Set down exactly the lines in the records below that run from the line with "Click the 'no" to the line with "Given: Click the like reaction emoji icon", inclusive, and nothing more.

[Exercise data — start]

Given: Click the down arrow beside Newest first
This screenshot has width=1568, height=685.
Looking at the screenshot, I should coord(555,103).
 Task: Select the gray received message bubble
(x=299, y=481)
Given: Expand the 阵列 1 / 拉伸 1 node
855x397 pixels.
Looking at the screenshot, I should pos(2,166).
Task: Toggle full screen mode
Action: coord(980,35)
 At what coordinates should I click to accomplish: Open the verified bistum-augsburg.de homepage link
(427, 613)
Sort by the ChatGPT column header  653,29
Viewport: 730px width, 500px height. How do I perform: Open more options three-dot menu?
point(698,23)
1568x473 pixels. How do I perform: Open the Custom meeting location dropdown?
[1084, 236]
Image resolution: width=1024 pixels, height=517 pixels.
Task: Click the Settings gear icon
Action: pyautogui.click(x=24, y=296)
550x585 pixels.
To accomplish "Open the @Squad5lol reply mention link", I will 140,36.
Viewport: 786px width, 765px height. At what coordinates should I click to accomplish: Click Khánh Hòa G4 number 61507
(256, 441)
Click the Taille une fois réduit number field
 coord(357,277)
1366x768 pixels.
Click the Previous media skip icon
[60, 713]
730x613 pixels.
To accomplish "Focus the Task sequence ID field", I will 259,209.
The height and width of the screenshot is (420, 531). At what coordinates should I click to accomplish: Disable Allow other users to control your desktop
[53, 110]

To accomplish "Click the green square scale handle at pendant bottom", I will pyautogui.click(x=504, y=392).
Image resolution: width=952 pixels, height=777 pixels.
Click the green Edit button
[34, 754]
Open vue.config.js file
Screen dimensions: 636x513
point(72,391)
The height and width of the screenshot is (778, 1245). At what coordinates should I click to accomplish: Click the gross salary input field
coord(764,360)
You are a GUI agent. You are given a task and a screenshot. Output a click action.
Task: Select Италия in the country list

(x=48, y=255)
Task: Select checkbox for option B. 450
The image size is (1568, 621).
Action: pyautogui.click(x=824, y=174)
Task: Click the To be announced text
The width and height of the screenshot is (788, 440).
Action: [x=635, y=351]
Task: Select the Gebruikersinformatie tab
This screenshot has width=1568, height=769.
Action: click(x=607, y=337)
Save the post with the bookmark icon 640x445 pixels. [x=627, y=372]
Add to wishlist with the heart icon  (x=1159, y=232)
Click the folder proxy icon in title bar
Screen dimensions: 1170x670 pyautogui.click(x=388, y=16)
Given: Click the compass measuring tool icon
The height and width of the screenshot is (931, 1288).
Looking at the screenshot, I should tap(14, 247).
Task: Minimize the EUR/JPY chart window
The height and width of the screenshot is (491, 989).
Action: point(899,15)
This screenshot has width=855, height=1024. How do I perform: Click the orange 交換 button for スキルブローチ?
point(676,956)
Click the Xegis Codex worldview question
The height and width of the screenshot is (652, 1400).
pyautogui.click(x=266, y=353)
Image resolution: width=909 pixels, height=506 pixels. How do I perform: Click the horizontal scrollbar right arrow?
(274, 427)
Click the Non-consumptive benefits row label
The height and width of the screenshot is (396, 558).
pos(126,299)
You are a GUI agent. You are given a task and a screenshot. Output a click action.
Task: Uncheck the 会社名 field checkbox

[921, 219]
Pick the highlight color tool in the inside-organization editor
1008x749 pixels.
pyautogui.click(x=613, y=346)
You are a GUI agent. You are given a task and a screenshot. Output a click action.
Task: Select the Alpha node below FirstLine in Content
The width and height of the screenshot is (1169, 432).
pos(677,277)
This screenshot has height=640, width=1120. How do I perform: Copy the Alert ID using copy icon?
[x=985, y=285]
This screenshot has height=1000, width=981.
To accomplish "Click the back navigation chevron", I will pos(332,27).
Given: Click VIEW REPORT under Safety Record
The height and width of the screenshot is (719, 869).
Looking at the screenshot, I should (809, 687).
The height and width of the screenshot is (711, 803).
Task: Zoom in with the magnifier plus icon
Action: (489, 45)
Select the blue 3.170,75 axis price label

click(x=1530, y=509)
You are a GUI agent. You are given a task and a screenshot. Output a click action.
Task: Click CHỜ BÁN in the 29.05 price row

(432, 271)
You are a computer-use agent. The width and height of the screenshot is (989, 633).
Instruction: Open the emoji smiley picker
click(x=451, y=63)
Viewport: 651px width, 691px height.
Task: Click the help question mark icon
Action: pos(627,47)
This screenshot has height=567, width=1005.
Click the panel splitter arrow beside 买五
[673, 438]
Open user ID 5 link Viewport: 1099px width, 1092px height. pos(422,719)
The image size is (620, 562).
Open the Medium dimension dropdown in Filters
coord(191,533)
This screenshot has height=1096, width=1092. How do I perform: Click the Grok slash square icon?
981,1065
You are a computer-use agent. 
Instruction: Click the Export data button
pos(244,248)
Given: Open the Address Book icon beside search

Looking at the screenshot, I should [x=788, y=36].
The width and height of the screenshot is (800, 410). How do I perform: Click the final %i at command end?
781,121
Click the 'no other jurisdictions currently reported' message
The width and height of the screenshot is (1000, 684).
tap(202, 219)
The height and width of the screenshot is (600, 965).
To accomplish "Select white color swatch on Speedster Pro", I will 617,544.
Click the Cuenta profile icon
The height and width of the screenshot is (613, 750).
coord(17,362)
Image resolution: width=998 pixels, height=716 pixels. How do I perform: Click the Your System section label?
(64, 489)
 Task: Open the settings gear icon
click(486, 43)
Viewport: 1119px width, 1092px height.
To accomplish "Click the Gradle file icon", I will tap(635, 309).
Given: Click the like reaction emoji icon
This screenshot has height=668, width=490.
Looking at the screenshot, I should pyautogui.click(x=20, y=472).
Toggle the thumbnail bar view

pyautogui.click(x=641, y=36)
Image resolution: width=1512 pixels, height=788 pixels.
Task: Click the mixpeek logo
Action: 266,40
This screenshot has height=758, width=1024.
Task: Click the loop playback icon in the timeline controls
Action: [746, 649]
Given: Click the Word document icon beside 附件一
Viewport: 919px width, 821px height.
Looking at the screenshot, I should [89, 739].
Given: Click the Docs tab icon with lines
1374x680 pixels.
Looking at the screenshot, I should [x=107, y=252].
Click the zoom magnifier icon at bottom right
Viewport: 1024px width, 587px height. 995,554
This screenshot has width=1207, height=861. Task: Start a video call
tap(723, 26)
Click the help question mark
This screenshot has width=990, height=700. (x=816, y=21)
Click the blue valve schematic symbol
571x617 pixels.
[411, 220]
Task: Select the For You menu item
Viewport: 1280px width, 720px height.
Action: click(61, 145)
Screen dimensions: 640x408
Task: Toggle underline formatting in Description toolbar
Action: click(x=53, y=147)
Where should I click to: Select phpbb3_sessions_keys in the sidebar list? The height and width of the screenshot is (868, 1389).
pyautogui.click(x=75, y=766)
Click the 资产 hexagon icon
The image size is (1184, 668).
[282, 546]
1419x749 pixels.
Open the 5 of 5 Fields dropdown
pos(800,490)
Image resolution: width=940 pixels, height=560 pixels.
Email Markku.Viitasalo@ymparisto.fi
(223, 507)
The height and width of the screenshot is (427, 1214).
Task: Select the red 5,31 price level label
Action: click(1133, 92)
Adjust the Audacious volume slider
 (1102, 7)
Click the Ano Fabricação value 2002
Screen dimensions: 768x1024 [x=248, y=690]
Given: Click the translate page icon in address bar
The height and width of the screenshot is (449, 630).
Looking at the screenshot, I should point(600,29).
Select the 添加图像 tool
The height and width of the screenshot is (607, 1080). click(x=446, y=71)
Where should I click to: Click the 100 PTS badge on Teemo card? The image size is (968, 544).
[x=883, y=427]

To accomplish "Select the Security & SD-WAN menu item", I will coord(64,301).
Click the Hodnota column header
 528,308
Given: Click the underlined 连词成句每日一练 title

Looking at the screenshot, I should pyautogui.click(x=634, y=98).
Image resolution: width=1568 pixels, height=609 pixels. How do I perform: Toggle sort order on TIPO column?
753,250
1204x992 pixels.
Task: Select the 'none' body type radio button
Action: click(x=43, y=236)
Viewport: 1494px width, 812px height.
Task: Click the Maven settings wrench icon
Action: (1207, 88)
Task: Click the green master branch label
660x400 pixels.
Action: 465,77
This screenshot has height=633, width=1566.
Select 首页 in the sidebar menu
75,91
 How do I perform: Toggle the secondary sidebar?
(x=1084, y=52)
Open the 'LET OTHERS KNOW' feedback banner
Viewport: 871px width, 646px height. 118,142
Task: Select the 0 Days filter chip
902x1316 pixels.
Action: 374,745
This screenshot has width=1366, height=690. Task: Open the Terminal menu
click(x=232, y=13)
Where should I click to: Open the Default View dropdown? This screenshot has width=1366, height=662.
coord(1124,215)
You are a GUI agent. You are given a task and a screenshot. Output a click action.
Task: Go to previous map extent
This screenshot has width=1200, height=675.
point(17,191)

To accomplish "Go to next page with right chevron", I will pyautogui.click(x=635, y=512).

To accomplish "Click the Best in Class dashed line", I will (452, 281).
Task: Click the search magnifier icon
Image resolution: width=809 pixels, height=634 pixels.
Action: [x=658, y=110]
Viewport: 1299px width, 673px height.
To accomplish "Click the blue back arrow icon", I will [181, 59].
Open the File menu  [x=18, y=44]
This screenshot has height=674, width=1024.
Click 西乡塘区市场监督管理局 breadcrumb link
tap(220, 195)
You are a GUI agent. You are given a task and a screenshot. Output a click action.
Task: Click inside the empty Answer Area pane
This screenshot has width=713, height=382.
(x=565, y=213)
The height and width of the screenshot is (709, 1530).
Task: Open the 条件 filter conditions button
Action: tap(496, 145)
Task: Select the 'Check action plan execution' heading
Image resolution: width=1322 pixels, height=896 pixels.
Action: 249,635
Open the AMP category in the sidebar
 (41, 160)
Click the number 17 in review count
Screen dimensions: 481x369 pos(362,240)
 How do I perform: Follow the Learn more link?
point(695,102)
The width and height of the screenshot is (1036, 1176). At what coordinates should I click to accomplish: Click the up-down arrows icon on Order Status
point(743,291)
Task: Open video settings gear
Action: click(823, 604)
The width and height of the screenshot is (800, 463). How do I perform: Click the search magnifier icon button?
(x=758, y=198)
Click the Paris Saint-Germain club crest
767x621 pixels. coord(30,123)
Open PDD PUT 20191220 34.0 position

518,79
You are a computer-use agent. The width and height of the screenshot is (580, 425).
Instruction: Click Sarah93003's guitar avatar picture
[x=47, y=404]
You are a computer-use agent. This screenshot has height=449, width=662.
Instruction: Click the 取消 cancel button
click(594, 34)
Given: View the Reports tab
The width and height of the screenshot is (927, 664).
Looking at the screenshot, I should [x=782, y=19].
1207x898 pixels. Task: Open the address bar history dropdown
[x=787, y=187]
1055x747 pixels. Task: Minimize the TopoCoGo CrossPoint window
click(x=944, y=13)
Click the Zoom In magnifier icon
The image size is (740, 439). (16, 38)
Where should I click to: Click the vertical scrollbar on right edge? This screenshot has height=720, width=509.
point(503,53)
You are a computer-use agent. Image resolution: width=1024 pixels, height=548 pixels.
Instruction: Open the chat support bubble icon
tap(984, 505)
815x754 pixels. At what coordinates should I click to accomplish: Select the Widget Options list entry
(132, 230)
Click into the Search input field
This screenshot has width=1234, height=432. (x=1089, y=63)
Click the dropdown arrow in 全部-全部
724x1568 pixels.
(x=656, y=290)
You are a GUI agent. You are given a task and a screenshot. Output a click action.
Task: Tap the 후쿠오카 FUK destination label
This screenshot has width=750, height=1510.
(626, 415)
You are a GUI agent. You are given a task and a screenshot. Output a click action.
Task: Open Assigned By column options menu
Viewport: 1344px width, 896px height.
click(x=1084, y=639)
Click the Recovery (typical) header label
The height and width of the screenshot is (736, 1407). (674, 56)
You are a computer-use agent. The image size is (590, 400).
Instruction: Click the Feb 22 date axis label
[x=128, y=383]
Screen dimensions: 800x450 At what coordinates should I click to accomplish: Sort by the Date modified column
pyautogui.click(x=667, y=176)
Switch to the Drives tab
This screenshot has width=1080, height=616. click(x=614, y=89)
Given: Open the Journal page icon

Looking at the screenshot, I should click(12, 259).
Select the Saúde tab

[Exercise data — finish]

• Task answer:
Click the 'no other jurisdictions currently reported' message
The width and height of the screenshot is (1000, 684).
tap(202, 219)
The height and width of the screenshot is (600, 965).
To accomplish "Select white color swatch on Speedster Pro", I will 617,544.
Click the Cuenta profile icon
The height and width of the screenshot is (613, 750).
coord(17,362)
Image resolution: width=998 pixels, height=716 pixels. How do I perform: Click the Your System section label?
(64, 489)
 Task: Open the settings gear icon
click(486, 43)
Viewport: 1119px width, 1092px height.
To accomplish "Click the Gradle file icon", I will tap(635, 309).
Given: Click the like reaction emoji icon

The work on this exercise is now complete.